Nessuno ha stabilito che fiori e piante siano più nobili di saliva, sangue e sperma. Nessuno ha il permesso perpetuo di vendere l'ipocrisia come saggezza e il controllo come miglioramento.
Nessuno ti può arredare casa prescindendo dal silenzio e dai sogni bruciati e da venire.
Divertirsi è sollievo, ma è anche sottile forma d'ansia, di rassicurazione, è regalarsi dei fiori e masturbarsi di futuro, con o senza musica.
Sensazioni dense destabilizzano, portano fuori strada, corrompono, corrodono, insozzano e lasciano stremati, non potrai più bussare a casa per essere riaccolto.
Nessuno obbliga a condividere le gioie altrui con la formalità e il contegno che si prescrivono. Non esiste farmacista che possa venderti le pillole del giusto, del retto, del normale. Del lecito.
A volte non si torna dalla pioggia. A volte si torna nel sole con la coda mozzata, ma come le lucertole ci si agita ancora di più.

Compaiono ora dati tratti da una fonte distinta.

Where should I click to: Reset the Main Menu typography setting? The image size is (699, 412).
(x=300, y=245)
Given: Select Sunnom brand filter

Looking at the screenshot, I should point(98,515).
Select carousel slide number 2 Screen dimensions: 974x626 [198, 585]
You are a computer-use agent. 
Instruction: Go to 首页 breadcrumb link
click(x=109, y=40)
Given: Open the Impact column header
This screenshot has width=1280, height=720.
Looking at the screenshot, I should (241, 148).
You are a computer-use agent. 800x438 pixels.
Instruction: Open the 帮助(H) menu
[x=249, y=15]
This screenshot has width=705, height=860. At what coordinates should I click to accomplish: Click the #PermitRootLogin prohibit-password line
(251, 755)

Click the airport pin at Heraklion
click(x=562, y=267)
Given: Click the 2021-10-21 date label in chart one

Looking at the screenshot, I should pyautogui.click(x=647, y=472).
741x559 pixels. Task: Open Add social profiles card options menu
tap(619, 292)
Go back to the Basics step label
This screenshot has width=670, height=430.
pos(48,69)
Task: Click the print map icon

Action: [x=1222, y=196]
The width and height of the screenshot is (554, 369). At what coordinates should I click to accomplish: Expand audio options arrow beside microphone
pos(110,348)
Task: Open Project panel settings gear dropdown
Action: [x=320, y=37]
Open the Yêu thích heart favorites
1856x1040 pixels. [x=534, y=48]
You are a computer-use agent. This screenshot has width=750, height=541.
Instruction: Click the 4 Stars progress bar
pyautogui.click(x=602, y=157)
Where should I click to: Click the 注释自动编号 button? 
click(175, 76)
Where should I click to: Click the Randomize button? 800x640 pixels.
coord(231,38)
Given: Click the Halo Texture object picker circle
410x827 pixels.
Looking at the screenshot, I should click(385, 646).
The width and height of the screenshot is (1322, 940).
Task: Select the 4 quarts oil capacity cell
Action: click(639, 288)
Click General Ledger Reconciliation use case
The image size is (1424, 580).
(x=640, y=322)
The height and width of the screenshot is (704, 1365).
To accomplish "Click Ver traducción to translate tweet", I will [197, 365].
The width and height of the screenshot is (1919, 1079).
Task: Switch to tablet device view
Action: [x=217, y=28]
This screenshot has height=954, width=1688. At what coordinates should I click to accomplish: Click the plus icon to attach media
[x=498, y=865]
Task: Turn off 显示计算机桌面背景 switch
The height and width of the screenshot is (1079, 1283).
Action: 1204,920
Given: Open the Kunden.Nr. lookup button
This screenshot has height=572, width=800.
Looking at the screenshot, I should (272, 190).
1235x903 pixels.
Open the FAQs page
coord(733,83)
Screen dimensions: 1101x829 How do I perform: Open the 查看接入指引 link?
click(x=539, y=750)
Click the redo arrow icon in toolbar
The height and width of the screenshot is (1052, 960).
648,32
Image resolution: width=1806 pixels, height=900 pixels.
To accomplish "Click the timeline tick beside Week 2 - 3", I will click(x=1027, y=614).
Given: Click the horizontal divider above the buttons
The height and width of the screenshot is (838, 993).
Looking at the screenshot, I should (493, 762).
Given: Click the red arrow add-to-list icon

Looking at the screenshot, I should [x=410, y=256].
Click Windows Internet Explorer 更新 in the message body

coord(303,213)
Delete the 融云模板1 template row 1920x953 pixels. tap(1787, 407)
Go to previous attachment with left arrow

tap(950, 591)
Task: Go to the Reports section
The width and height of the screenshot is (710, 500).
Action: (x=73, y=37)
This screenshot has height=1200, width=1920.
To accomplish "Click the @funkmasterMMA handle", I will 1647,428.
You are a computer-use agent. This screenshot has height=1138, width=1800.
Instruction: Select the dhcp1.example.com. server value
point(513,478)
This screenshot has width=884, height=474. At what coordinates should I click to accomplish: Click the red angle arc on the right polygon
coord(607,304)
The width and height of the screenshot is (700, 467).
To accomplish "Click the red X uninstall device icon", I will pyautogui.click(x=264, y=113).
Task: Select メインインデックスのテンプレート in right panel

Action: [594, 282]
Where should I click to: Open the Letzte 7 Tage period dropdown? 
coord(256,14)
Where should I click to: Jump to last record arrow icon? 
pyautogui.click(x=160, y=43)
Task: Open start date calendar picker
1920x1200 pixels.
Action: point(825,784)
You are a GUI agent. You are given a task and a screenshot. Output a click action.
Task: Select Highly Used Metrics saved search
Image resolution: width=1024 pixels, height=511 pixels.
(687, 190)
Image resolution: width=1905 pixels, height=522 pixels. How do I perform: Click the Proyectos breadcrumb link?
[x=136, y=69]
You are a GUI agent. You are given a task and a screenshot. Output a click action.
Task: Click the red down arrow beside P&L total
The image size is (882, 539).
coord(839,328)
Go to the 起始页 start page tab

Le maestranze del bene sottoscrivono polizze in continuazione, per i figli, per le case, per le camere degli affetti, per i letti dei rituali, per i teatri dove rappresentarsi al meglio. Così deve andare, e tutto quel che sorride dura più a lungo e viene invitato al banchetto della continuazione assistita.
Ma forse tu hai voglia di pietre nella piscina condominiale, di gocce di fiele sul corpo eccitato, di eccessiva lontananza nel piacere del ricordo e di febbrile insoddisfazione nella costruzione delle utopie.
Forse hai voglia di accorgerti per prima cosa, nei disegni dei bambini, degli spazi vuoti. Forse hai voglia di rassicurare parte del tuo amore con l'irrequietezza e non con le cazzate di riflusso, il peluche dai mille pulsanti, con la bavetta della gratitudine sempre sul mento.
Conquistare il mondo sembrava un allegro carrozzone semovente, ma in realtà era un corteo funebre di individui eccentrici ed esasperati, e tu amavi fare il saltimbanco senza garanzie.
Tutto questo resta e connota il resto del resto, la mancia al buon maniaco del giusto, quello che ti sussurra il contegno richiesto, la pazienza stracciona e il misterioso tarlo del benessere.
Ma tu hai voglia che il mare sia freddissimo, davvero gelido, per sentirti un pezzo di carne calda assoldato da sogni disordinati, tanto tempo prima.
E in questo, senza superbia, la comprensione altrui conta meno di zero. Come sperma secco sul bavero del professionista che ti sta imbrogliando con il suo sorriso abisso, sfoggio di denti a picco su una chiesa eternamente sconosciuta.